- [DATA RECORDS]
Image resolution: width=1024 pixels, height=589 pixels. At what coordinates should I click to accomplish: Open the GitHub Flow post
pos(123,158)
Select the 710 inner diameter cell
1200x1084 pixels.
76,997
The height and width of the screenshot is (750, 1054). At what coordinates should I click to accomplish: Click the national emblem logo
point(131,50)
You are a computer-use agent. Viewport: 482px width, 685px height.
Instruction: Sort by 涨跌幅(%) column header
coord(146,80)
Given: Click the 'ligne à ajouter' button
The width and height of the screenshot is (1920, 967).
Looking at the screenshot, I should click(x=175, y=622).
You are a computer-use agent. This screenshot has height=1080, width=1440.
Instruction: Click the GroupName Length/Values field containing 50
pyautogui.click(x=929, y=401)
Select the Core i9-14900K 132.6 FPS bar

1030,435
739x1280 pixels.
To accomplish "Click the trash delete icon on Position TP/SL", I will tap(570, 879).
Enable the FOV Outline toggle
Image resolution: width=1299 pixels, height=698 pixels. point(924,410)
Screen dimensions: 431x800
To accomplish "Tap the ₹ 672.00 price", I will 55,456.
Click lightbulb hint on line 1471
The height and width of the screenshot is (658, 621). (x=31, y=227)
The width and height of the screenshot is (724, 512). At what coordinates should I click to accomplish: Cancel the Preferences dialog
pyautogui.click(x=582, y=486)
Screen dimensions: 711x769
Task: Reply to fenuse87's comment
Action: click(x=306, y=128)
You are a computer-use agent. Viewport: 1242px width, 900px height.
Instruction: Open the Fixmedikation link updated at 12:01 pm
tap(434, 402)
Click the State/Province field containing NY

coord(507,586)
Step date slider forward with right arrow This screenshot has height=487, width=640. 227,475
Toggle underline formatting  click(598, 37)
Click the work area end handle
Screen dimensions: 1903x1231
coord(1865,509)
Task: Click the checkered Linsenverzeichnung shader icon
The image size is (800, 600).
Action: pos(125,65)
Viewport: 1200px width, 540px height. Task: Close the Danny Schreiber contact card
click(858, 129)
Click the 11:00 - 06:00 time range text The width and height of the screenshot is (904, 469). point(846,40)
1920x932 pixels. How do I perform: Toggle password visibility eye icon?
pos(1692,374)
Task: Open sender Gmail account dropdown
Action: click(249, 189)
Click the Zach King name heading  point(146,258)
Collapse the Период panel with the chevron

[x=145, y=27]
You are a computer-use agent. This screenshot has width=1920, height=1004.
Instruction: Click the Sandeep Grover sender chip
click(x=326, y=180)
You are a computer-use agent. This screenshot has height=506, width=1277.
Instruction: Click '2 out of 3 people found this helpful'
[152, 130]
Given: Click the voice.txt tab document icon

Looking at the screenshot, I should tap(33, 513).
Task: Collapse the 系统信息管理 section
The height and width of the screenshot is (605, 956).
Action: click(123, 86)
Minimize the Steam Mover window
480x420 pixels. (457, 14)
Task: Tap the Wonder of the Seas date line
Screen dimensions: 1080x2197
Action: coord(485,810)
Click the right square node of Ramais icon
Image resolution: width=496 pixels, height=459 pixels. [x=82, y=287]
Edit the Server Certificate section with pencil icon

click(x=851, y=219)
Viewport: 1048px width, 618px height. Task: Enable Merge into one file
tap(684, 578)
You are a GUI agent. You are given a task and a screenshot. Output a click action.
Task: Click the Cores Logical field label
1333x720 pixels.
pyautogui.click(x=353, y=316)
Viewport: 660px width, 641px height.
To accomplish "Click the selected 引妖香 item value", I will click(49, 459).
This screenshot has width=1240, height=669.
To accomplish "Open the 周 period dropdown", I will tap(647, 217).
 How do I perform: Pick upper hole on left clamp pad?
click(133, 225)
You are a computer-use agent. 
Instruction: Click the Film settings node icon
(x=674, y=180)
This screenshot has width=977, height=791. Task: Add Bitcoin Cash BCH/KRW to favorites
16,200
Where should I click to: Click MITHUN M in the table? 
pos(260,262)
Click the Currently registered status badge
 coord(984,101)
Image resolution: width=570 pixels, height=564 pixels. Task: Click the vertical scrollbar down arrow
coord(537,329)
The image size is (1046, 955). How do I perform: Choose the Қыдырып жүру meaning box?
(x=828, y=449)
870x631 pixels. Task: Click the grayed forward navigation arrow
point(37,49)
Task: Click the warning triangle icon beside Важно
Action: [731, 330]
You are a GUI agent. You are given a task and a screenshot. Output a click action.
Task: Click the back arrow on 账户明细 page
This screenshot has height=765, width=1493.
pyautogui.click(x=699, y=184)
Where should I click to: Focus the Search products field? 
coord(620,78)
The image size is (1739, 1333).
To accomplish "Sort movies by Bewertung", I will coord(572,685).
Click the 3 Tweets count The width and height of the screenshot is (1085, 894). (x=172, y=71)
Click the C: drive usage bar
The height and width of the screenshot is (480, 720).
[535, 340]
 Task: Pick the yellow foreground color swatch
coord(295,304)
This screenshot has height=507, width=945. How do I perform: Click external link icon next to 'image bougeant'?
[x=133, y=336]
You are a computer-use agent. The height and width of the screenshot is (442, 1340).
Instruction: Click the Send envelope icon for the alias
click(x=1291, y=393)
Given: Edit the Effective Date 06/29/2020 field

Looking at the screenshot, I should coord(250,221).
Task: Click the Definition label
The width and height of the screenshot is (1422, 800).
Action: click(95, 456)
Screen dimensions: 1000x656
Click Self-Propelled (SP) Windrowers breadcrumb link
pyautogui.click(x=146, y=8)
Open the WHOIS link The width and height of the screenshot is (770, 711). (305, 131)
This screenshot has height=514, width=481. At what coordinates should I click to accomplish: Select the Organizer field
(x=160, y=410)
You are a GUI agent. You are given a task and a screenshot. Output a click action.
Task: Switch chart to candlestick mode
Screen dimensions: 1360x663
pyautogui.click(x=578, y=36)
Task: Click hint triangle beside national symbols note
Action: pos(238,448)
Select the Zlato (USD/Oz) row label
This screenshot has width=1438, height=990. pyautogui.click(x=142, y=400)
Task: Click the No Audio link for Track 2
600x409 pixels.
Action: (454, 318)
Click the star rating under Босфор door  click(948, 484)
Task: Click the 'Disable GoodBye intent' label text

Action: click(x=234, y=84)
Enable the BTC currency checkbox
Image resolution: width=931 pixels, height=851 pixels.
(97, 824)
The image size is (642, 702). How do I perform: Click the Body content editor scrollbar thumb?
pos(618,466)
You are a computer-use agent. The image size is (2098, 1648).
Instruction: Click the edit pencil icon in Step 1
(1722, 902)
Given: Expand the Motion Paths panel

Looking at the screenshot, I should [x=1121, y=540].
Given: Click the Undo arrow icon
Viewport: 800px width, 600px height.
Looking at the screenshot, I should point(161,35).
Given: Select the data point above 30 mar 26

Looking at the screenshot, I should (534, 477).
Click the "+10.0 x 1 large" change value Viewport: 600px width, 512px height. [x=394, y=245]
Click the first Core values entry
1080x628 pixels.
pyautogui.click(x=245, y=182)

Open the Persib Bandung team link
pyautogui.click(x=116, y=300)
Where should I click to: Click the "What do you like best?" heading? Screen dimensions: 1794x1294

- [EXERCISE]
From the line that has "This screenshot has height=514, width=481." through the line that has "Task: Switch chart to candlestick mode", copy every line exactly as it appears above, and leave out all others.

- [COMPLETED EXERCISE]
This screenshot has height=514, width=481. At what coordinates should I click to accomplish: Select the Organizer field
(x=160, y=410)
You are a GUI agent. You are given a task and a screenshot. Output a click action.
Task: Switch chart to candlestick mode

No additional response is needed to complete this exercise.